**Given instruction 1**:
The post on write scalability names three locks as bottlenecks. Which three?

**Text passage**:
Thursday, December 15, 2011

Write Scalability

Time flies when you're benchmarking.  I noticed today that it's been over a month since my last blog post, so it's past time for an update.  One of the great things about the PostgreSQL community is that it is full of smart people.  One of them is my colleague Pavan Deolasee, who came up with a great idea for reducing contention on one of PostgreSQL's most heavily-trafficked locks: ProcArrayLock.  Heikki Linnakangas (another really smart guy, who is also a colleague of mine) did some more work on the patch, and then I cleaned it up further and committed it.

I'll come clean and admit that I didn't think Pavan's approach would work at all.  This is mostly because, when I was working on read scalability over the summer, I found that trying to reduce the time for which a contended lock was held didn't amount to much.  Avoiding the lock contention was the only way to win the game.  In this case, though, it worked: really well.  On one set of tests, with 32 clients, I measured a 38% speedup on pgbench at scale factor 100; on unlogged tables, I measured a 66% speedup on the same test.  Those are very good numbers.

The ultimate goal here is to get linear scalability on write workloads.  How close are we?  Since the test machine I used in this case had 32 cores, we can get a pretty good picture of that by dividing the 32-client throughput by the single-client throughput.  If we get 32 exactly, that's linear scalability.  If we get more, that's better-than-linear scalability.  If we get less, that's less-than-linear scalability.  The lower the value, the worse we scale.

On the tests mentioned above, with the patch included, this ratio comes out to 22.7 for permanent tables and 26.2 for unlogged tables.  Before the patch, the corresponding values were 16.7 and 16.1.  So, we're clearly not all the way there yet.  On the other hand, for the price of a little reorganization of shared memory, we've clearly improved things quite a lot.  (The patch achieves its remarkable speedup just by packing the hot portions of a large data structure into the minimal number of CPU cache lines.)

I think I was lucky, when working on read scalability,  to find that there was basically only one bottleneck.  In the area of write scalability, there are three: ProcArrayLock, WALInsertLock, and CLogControlLock.   All of these affect each other.  Anything that reduces the pressure on one lock (and thereby speeds up the system) increases pressure on the other two (and thereby slows down the system).  This has made it much harder to measure the effectiveness of small optimizations.


  1. Great stuff.
    But most projects would be worried when all of the sudden things are so much faster.
    This definitely needs more testing.

  2. Wouldn't WALWriteLock also be another contection point for Write scalability in case of synchronous commit?

  3. @Amit Kapila: Yes, that's very possible. I haven't done much investigation of that as yet; throughput is often limited more by the fact that disks are slow than by the behavior of the lock itself. I think.

  4. Ideally what you are telling should be right. However today after your comment when I again looked into code, I observed that in XLogFlush(), after taking WALWriteLock, it conditionaly aquire WALInsertLock. This can lead to more severe bottleneck for WALInsertLock.

  5. I think the disk latency is the most important factor for scaling writes?

  6. Is there anyone not running a RDBMS off a battery backed raid-controller til 1GB of memory in write-back mode nowadays?

    Write latency is a problem of the past I think..

**Given instruction 2**:
Return the listing lines exactly as they appear, starting with its first line and going on through the line that contains "coord(595,75)".

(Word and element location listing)
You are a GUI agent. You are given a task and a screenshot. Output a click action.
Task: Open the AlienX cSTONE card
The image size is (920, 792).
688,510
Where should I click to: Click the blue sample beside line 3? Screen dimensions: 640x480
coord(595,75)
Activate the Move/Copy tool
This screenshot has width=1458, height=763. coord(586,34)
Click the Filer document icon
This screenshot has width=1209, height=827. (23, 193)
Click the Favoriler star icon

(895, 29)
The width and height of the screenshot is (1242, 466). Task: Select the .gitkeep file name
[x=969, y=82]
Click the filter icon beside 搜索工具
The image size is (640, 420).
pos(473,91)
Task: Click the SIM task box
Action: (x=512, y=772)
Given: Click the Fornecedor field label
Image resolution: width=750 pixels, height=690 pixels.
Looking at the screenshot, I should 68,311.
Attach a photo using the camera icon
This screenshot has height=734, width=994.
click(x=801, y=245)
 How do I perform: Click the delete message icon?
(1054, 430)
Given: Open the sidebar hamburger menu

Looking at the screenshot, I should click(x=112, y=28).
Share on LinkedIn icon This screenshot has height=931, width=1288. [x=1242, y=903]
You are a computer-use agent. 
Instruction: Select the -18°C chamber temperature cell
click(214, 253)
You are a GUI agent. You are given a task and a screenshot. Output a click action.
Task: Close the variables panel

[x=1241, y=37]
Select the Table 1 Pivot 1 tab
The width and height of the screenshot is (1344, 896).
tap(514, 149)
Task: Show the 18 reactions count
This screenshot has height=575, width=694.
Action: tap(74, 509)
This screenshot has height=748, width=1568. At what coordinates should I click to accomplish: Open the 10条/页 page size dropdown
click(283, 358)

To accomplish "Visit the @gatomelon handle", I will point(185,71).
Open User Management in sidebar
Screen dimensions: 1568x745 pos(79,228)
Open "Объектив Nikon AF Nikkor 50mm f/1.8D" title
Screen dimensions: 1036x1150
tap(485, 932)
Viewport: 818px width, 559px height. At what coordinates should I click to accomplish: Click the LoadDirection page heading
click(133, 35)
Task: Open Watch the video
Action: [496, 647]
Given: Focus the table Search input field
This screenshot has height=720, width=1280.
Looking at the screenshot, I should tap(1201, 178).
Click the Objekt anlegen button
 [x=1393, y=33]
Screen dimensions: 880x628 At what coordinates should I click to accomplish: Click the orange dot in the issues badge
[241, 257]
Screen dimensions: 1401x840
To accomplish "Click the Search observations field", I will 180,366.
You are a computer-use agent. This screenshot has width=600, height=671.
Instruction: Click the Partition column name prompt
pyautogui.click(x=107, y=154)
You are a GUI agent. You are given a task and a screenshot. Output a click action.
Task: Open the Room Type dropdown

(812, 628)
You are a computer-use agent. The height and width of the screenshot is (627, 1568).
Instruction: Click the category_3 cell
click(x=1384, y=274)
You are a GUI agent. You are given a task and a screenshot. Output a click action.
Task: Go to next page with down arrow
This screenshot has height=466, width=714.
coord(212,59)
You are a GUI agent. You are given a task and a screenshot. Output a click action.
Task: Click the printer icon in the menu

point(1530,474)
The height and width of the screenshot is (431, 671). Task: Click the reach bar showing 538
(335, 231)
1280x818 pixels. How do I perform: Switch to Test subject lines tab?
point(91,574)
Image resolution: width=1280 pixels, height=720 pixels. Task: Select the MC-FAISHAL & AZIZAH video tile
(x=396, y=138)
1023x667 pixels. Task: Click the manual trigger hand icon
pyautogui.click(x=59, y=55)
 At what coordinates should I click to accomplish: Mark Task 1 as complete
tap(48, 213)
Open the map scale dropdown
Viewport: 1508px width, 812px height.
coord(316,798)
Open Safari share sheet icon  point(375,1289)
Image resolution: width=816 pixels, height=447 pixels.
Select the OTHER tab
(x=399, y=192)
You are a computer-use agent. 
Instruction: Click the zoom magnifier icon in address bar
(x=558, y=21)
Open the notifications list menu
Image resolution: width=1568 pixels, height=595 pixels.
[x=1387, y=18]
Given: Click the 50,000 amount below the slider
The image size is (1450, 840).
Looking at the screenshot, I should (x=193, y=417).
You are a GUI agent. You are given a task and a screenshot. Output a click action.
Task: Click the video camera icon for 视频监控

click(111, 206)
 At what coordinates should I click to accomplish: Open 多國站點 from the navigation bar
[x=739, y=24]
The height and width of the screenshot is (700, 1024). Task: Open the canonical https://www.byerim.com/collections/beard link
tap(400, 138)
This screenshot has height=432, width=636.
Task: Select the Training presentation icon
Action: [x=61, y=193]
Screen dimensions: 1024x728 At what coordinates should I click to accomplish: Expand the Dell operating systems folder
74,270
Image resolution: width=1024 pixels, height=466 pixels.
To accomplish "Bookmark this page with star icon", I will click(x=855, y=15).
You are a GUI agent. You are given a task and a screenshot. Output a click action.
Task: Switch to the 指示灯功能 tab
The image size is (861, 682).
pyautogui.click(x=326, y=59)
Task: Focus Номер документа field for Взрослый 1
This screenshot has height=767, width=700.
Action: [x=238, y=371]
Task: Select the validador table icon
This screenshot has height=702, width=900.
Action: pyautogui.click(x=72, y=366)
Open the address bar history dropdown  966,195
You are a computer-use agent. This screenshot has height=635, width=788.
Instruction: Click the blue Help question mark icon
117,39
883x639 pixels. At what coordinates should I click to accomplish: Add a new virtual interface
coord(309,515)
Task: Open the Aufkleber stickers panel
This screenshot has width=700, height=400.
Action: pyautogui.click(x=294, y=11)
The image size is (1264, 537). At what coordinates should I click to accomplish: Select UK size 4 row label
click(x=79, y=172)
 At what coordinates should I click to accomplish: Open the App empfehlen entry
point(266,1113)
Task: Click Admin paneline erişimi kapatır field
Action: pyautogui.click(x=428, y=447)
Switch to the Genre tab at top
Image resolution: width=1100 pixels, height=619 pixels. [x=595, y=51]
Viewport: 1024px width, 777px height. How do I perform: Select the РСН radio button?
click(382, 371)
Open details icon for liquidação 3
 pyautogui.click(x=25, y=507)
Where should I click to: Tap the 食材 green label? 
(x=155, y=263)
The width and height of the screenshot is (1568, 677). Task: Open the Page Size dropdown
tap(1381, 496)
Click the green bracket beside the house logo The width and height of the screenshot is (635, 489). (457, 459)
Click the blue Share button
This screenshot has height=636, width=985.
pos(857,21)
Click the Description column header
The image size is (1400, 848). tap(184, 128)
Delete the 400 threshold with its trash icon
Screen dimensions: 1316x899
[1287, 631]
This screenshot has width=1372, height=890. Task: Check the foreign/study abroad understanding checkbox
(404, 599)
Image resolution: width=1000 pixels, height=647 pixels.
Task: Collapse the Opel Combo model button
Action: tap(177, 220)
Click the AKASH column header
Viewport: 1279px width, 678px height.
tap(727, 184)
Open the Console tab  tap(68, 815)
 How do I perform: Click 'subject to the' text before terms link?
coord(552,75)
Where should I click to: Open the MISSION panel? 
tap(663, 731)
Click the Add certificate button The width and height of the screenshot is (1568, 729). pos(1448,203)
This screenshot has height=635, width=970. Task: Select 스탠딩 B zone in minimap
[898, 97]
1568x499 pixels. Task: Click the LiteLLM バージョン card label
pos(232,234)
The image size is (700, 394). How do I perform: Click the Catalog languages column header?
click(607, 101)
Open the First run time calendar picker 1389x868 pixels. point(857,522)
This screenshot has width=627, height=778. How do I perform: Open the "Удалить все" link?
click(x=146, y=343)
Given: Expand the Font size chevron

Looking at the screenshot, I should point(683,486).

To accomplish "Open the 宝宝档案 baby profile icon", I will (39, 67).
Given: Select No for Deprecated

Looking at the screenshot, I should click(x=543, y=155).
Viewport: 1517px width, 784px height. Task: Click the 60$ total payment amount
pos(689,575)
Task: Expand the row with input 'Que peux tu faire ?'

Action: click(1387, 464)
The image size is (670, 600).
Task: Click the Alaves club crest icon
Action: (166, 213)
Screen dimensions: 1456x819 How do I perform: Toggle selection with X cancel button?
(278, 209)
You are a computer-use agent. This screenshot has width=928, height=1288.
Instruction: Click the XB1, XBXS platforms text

**Complete response 1**:
ProcArrayLock, WALInsertLock, and CLogControlLock.

**Complete response 2**:
You are a GUI agent. You are given a task and a screenshot. Output a click action.
Task: Open the AlienX cSTONE card
The image size is (920, 792).
688,510
Where should I click to: Click the blue sample beside line 3? Screen dimensions: 640x480
coord(595,75)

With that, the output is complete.